§ Set exercise:
Copy word for word the part of the court opinion below that runs from "Plaintiff John F." to "IAFF-FC. [Dkt. 1].".

--- begin Text extract ---

From Casetext: Smarter Legal Research

Hughes v. Baystate Fin. Servs.

United States District Court, D. Massachusetts
Mar 31, 2024
Civil Action 23-CV-10361-AK (D. Mass. Mar. 31, 2024)

Opinion

Civil Action 23-CV-10361-AK

03-31-2024

JOHN F. HUGHES, Plaintiff, v. BAYSTATE FINANCIAL SERVICES, LLC., IAFF FINANCIAL CORPORATION,


MEMORANDUM AND ORDER ON REPORT AND RECOMMENDATION ON IAFF FINANCIAL CORPORATION'S MOTION TO DISMISS AND PLAINTIFF'S MOTION FOR LEAVE TO AMEND COMPLAINT

ANGEL KELLEY, UNITED STATES DISTRICT JUDGE

Plaintiff John F. Hughes brings this action related to his treatment and termination as the now former, Director of Investment and Finance for Defendant IAFF Financial Corporation (“IAFF-FC”). Hughes' original Complaint alleges five counts, including, Count I, Tortious Interference with Advantageous Employment Relations against Defendants Baystate Financial Services, LLC (“Baystate”) and David C. Porter (“Porter”); Count II, Defamation against Defendants Baystate and Porter; Count III, Tortious Interference with Advantageous Employment Relations against Defendant Becker; Count IV, Wrongful Termination in Violation of Public Policy against Defendant IAFF-FC; and Count V, Violation of the Dodd-Frank Act against Defendant IAFF-FC. [Dkt. 1].

On May 10, 2023, Hughes voluntarily dismissed Defendant Becker from this action. [See Dkt. 24].

Defendant IAFF-FC moved to dismiss two claims against it: Wrongful Termination and Violation of the Dodd-Frank Act. [Dkt. 26]. Defendants Baystate and Porter answered the Complaint brought a Counterclaim for Defamation and Libel and Chapter 93A Violations of the Massachusetts General Law. [See Dkts. 4, 4-1]. Hughes then filed a Motion for Leave to Amend his Complaint seeking to bolster the factual allegations and add four additional state claims against IAFF-FC. [Dkt. 31]. IAFF-FC opposed the Motion to Amend, but only with respect to the wrongful termination and Dodd-Frank claims. [Dkt. 37].

On March 5, 2024, the Magistrate Judge issued a Report and Recommendation [70] allowing Defendant IAFF Financial Corporation's Motion to Dismiss, and allowing in part and denying in part, Plaintiff John Hughes' Motion to Amend the Complaint to add additional state law claims against IAFF-FC. Having carefully considered Hughes' Objection to the Magistrate's Report and Recommendation [75]; IAFF-FC's Objection to the Report and Recommendation [76]; IAFF-FC's and Hughes' Replies [78, 79], all underlying pleadings and the Complaint, and the Magistrate Judge's Order including her Report and Recommendation, the Court accepts and adopts, in part, and declines to accept and adopt, in part, the Report and Recommendation. For the reasons stated below, IAFF-FC's Motion to Dismiss [Dkt. 26] is GRANTED IN PART and DENIED IN PART, and Hughes' Motion to Amend Complaint [Dkt. 31] is GRANTED IN PART and DENIED IN PART.

--- end Text extract ---
--- begin Dataset extract ---

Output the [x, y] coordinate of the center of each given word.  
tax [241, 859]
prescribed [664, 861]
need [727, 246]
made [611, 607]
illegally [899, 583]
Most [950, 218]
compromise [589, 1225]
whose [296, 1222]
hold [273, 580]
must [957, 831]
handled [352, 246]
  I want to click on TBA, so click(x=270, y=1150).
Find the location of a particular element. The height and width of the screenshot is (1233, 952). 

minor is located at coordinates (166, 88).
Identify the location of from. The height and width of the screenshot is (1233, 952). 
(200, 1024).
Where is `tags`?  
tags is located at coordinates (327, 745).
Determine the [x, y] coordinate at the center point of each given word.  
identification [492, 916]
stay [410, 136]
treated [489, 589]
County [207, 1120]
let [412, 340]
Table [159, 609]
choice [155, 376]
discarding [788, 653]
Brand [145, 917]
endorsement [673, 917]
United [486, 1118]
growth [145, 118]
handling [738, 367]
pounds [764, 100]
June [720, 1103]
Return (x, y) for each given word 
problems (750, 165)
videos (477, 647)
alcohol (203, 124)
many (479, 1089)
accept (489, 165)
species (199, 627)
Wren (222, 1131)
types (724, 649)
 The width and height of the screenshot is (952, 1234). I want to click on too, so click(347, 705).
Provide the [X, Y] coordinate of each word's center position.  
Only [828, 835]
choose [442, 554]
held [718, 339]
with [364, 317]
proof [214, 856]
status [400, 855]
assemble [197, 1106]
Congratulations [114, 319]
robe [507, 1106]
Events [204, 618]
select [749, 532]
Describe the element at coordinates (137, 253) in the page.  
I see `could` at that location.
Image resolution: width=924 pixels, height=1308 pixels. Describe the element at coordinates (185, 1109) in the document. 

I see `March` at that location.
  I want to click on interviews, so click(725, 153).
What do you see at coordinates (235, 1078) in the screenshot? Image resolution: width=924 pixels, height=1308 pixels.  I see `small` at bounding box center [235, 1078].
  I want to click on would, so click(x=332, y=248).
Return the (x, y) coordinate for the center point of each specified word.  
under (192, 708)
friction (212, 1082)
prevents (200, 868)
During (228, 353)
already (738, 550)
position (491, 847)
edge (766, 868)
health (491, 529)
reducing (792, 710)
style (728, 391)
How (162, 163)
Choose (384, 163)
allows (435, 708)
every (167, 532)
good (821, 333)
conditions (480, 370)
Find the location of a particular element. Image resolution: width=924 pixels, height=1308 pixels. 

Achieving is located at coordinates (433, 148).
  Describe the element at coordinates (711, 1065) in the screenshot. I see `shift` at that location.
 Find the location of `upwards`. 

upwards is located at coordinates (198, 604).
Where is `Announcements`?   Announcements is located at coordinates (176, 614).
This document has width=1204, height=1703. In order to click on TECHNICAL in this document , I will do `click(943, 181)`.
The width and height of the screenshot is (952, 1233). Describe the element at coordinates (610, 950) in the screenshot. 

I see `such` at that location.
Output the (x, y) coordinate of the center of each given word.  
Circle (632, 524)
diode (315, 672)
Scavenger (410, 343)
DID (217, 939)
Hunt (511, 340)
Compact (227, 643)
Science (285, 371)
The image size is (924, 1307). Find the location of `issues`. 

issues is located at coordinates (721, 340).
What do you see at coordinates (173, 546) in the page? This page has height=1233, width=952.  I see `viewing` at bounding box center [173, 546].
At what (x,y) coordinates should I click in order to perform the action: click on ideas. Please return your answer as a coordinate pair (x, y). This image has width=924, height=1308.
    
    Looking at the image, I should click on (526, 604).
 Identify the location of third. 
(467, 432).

--- end Dataset extract ---

§ Correct result:
Plaintiff John F. Hughes brings this action related to his treatment and termination as the now former, Director of Investment and Finance for Defendant IAFF Financial Corporation (“IAFF-FC”). Hughes' original Complaint alleges five counts, including, Count I, Tortious Interference with Advantageous Employment Relations against Defendants Baystate Financial Services, LLC (“Baystate”) and David C. Porter (“Porter”); Count II, Defamation against Defendants Baystate and Porter; Count III, Tortious Interference with Advantageous Employment Relations against Defendant Becker; Count IV, Wrongful Termination in Violation of Public Policy against Defendant IAFF-FC; and Count V, Violation of the Dodd-Frank Act against Defendant IAFF-FC. [Dkt. 1].